> **Fragmento del documento**
Después se cuenta en términos de "puentes" y "vacaciones".
Todos ellos manifiestan su preocupación por el inmediato presente y, cómo no,
por el futuro.
No veo
mucha reflexión sobre los alarmantes datos internacionales que apuntan a España
como el país más afectado por esta crisis. No sé si es que nos tienen manía,
como dicen los niños, o si es que realmente nuestra economía es una gigantesca
ficción morena de soles.
Del
"¡como en España no se vive en ningún sitio!" hemos pasado al más
atenuado, con sordina y goteo al "¡en España no se puede vivir!".
Estamos descubriendo que el modelo que tanto nos gustaba, pese a producir un
empleo de bajísima calidad, precario y estacional, de no resolver las cifras
enormes del paro español respecto a Europa, no es de futuro. O, si se prefiere,
que no es un buen futuro. Bonito, sí;
bueno, no.

> **Extractos de registros**
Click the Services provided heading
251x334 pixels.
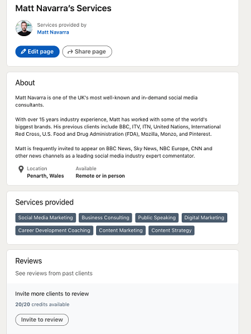[44, 203]
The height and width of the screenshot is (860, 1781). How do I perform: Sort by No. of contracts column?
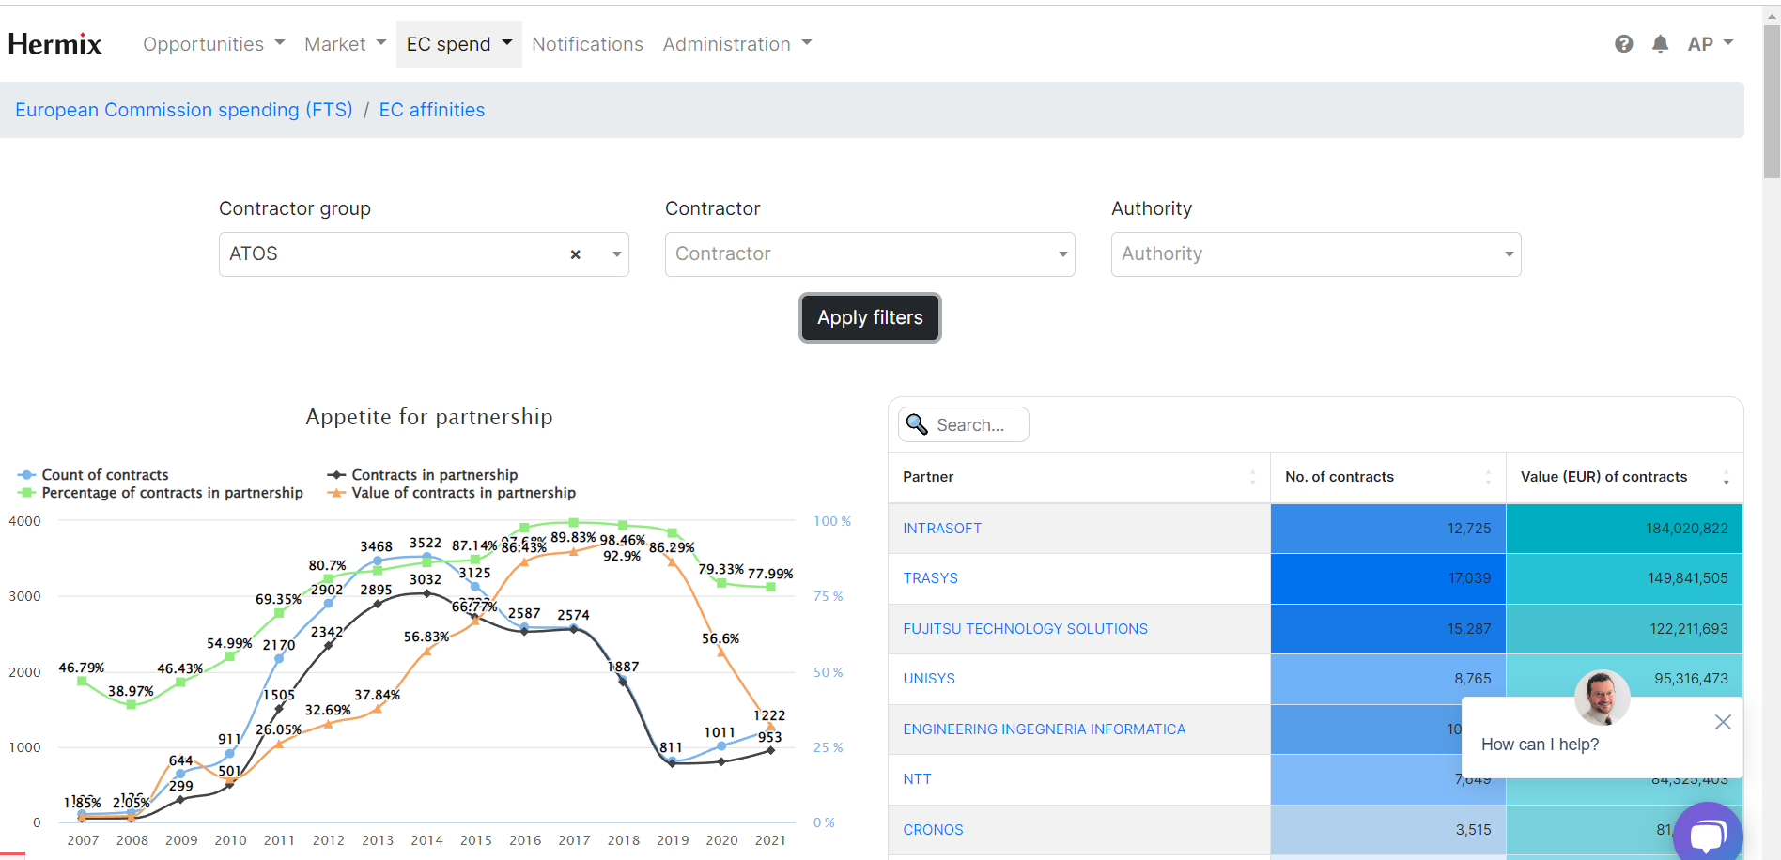[x=1487, y=477]
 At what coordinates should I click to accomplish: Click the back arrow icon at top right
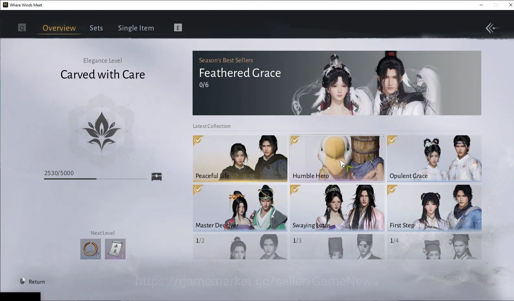[492, 28]
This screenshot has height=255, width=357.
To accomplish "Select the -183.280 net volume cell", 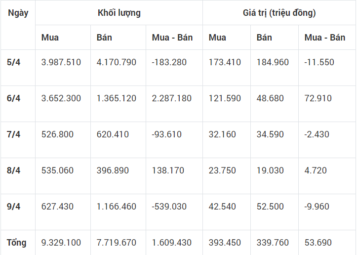I will tap(169, 62).
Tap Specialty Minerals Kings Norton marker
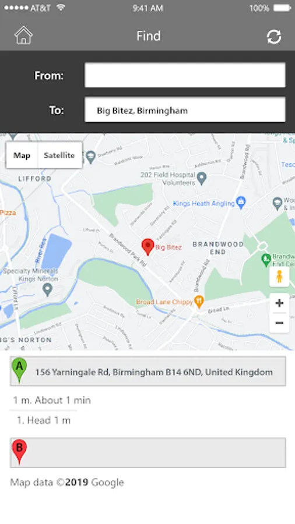Image resolution: width=295 pixels, height=524 pixels. [x=48, y=290]
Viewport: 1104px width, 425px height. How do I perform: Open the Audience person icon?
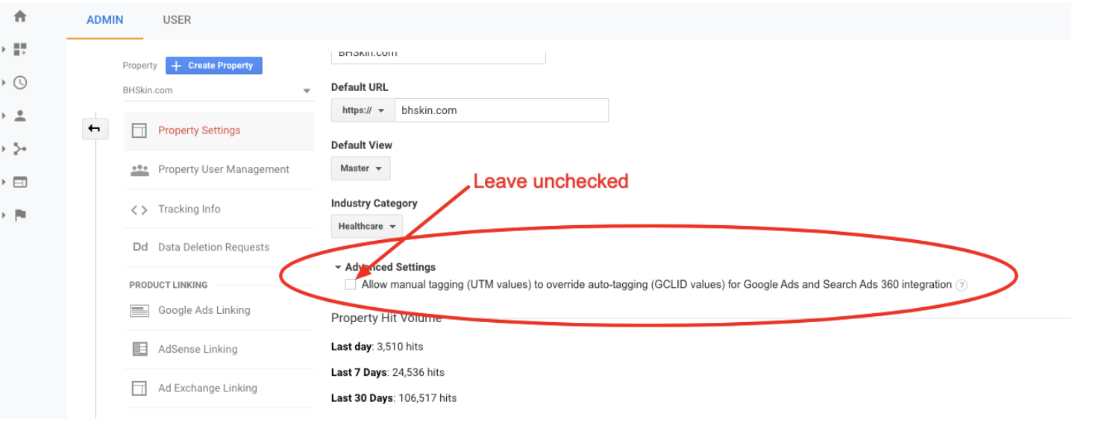pos(20,116)
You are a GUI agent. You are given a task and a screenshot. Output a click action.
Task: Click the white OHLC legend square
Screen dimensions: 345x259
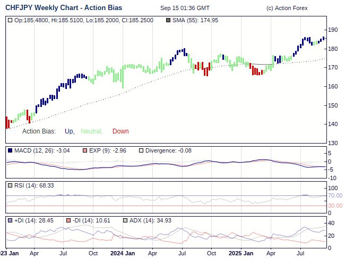10,20
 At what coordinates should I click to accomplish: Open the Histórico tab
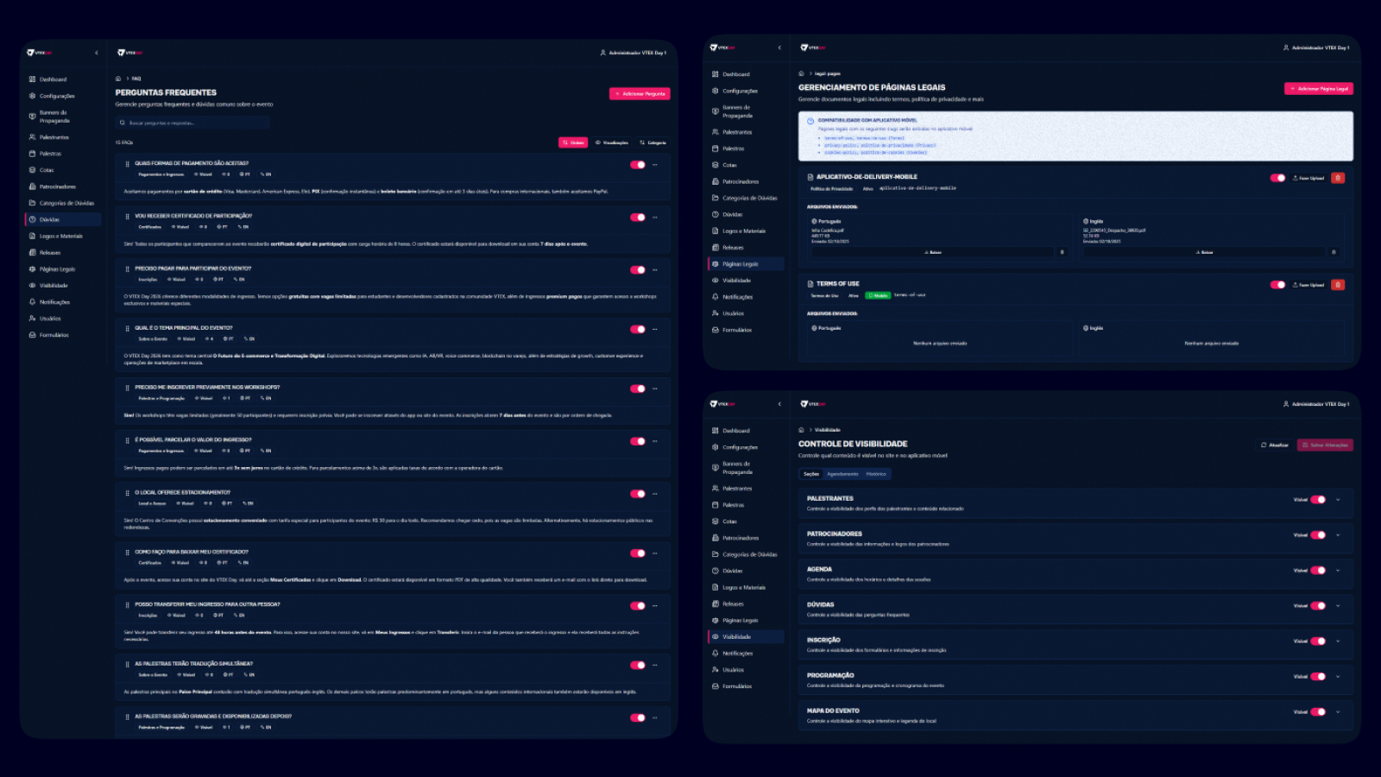tap(876, 474)
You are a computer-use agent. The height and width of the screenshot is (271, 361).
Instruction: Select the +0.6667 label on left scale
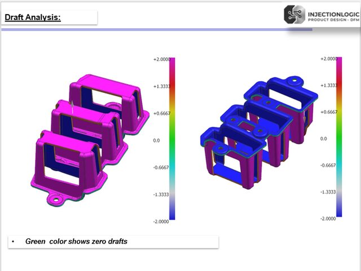(161, 113)
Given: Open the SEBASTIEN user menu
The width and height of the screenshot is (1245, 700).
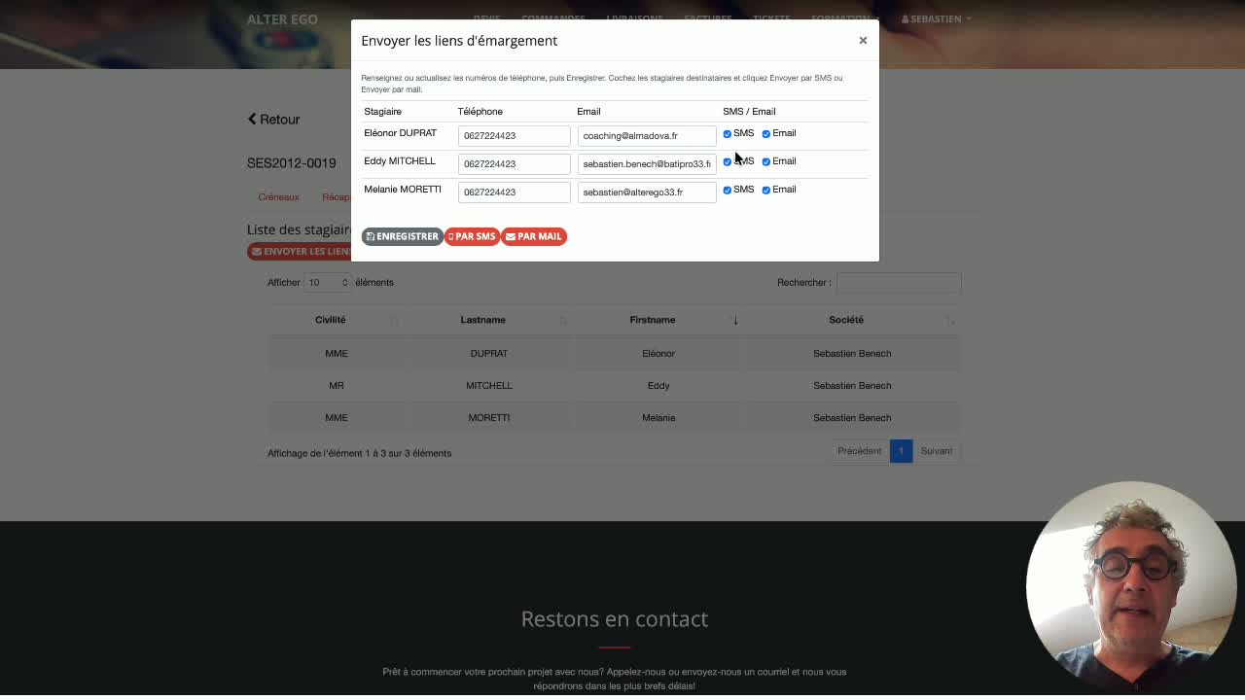Looking at the screenshot, I should pos(936,18).
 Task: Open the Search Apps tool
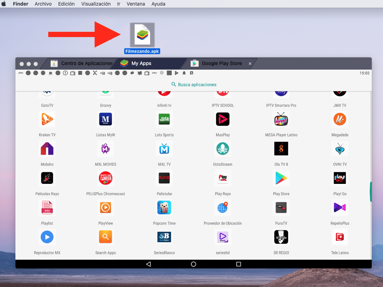(106, 237)
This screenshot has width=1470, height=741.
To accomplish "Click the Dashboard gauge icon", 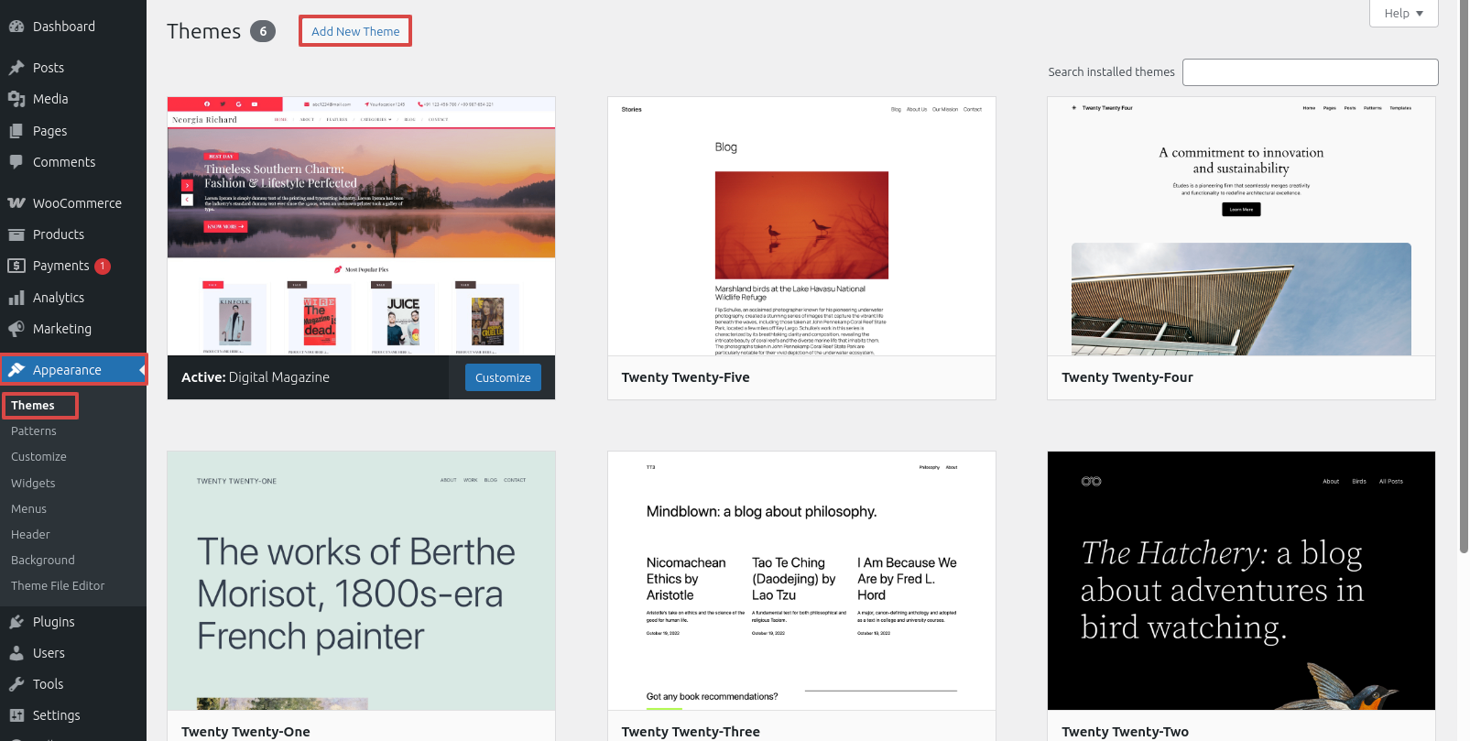I will (16, 27).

> **Enunciado del ejercicio**
Pasa al inglés esta oración del texto sobre la crisis en España: «No veo mucha reflexión sobre los alarmantes datos internacionales que apuntan a España como el país más afectado por esta crisis.»

> **Respuesta al ejercicio**
I don't see much reflection on the alarming international data that point to Spain as the country hardest hit by this crisis.